Федя пришел в костюме выездного лакея, заимствованном из гардероба спектакля «Идеальный муж». Каждого гостя он встречал на пороге в ливрее и парике, умело подгримированный, и говорил важно: «Как велите доложить?» Заходил в комнату Елены Сергеевны, потом возвращался степенно и объявлял: «Барыня изволили просить вас обождать в столовой». Когда смущенные этим приемом гости были в сборе, лакей появился под руку с «барыней». Усадив ее, он встал за ее стулом с крахмальной салфеткой, а после первого тоста сдернул с себя парик и усы. Легко вообразить веселье присутствующих!
Живой его голос звучит для меня и в письмах, которые я сейчас держу в руках. Они относятся к 1958 году. В тот год по подсказке и с дружеской помощью Федора Николаевича я опубликовал в журнале «Русская литература» неизданную переписку Блока и Станиславского, хранившуюся в Музее МХАТа. Мне захотелось поехать в Ленинград, где, между прочим, я собирался разыскать и расспросить Ольгу Гзовскую, чья судьба была тесно сплетена с историей блоковской пьесы «Роза и Крест». Федя принялся, по обыкновению, помогать мне. Один из былых его «приближенных», запечатленный в «Театральном романе» под именем то ли Каткова, то ли Баквалина, – Федор Степанович Снятков должен был помочь мне устроиться на постой у каких-то милых старушек в квартире на Невском, рядом с Казанским собором. Федор Николаевич проявлял крайнюю заинтересованность в успехе моей экспедиции и снабжал меня рекомендациями и советами. Он писал мне:
15 апреля 1958
Дорогой профессор!
Был ли ты у Сняткова, получил ли адрес зловещих старух? И что еще тебя продолжает волновать в этом плане? Я забыл тебе сказать, что в Ленинграде ты обязательно сходи в Исаакиевский собор. Его отремонтировали, и, как ни странно, но, войдя туда, я первым делом вспомнил Блока, «Возмездие», его слова о Победоносцеве, об этом страшном блеске старой России. И сходи в Казанский – он тоже восстановлен, но какое благородство и ясность этого нашего русского ампира! Сходи, профессор!

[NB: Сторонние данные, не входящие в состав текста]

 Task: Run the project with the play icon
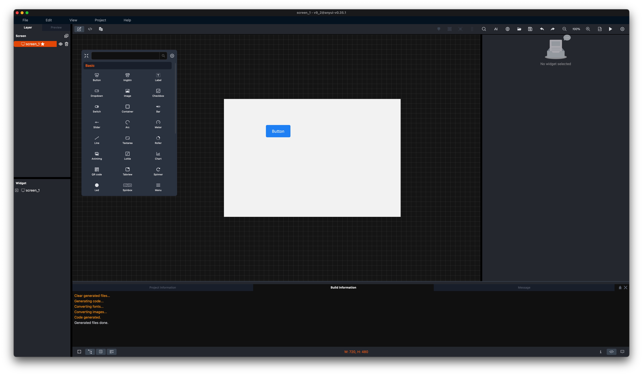coord(610,29)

Профессор Ф. МихальскийСледующее письмо я получил от него тогда же в Ленинграде в ответ на свою первую, исполненную наивной университетской учености книжку, которую послал ему.
18 мая 1958
Дорогой профессор, мне так надоели мои учено-творческие занятия, что я решил ответить на твое письмо. Там всё хорошо, кроме твоей неуемной тяги на острова вместе с Гзовской. Берегись, ее спутником туда бывал Блок, так что делай из этого соответствующие выводы.

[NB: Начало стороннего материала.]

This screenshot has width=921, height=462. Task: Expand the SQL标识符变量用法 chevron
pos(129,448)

Спасибо тебе за твою книжечку. Мне очень было интересно ее прочитать, действительно она открыла мне «новые горизонты». Но у меня к тебе есть и упреки. Во-первых, ты так нахально обращаешься с авторитетами, так шпыняешь бедняжку Р. и других, что я растерялся. О, молодость, молодость!

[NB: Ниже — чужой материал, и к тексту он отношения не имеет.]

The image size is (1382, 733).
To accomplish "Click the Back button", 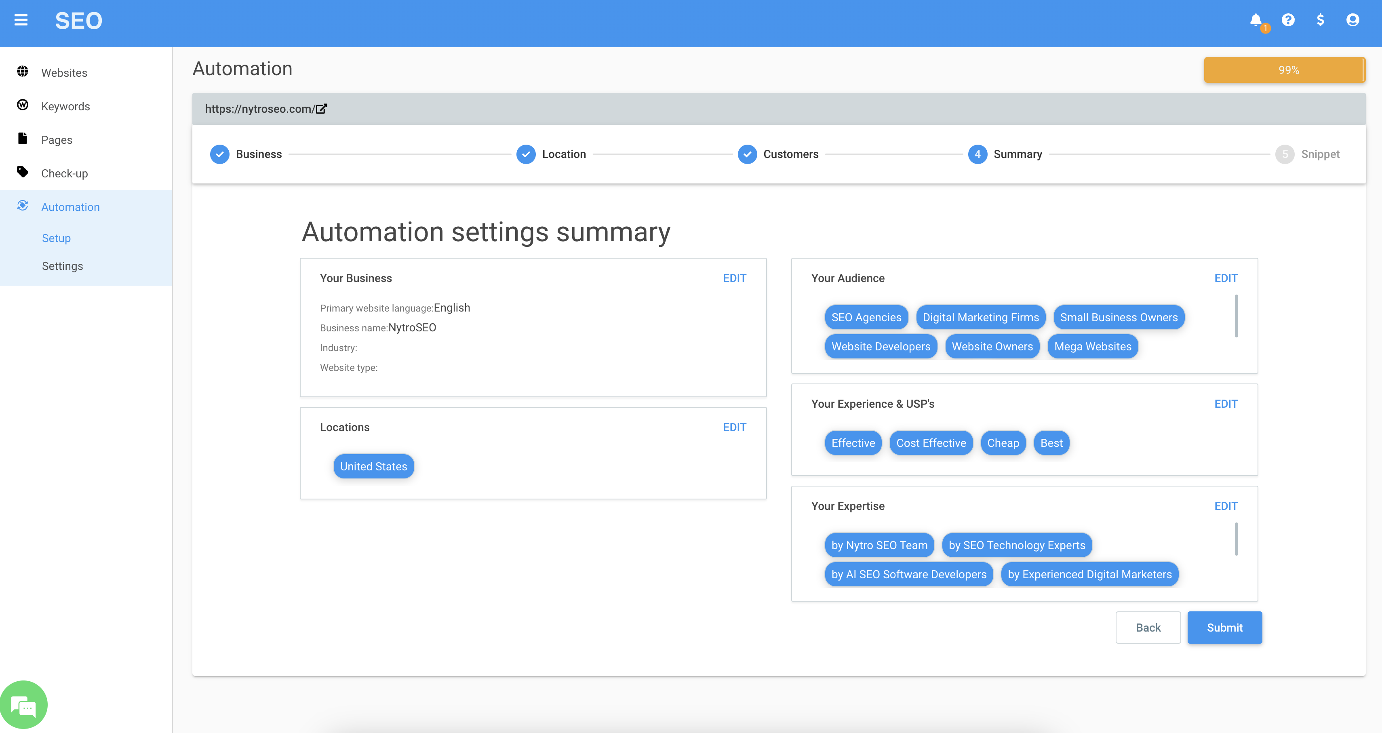I will (1148, 627).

Во-вторых, Бутова никогда не играла Соню – ты процитировал кого-то, но очень неизящно. И наконец, ты очень любишь «непонятные слова», то есть попросту иностранные. Когда-то нам очень советовали по мере сил на их место ставить русские. Вот, внимай: «абсолютизировать», «проэцируя» (с. 27), «компаративисты» (с. 3), «эпохиальные тенденции психологизма» (с. 49), «персонификация добра и зла» (с. 50), «инверсия» (с. 68) и т. д., правда, уже не так много, как мне показалось сначала, но, думается, лучше бы поменьше.
Впрочем, это, может быть, взгляд устарелый, относящийся к Буслаеву или Овсяникову-Куликовскому (или я забыл – Овсянико?). А потом еще одно слово, которого я просто не понял (прости за серость): «опосредствованно» (с. 18). Что это?!
Ну вот, а в общем читается хорошо, интересно, написано умно и толково…
Устал от рецензии. Сейчас иду домой, буду отгадывать кроссворд (тоже не знаю, как написать это слово. Вот безграмотный мужик, а лезет учить ученого аспиранта!). Сегодня жарко. Спутник летает, в Лондоне, говорят, был успех первого спектакля. Тарасову засыпали цветами. Да, много надо цветов, чтобы ее засыпать…
Будь здоров, слушайся твоих старух, может, тебя-то они уберегут. А по слухам, Снятков когда-то потерял голову в этом туманном городе. Обнимаю тебя.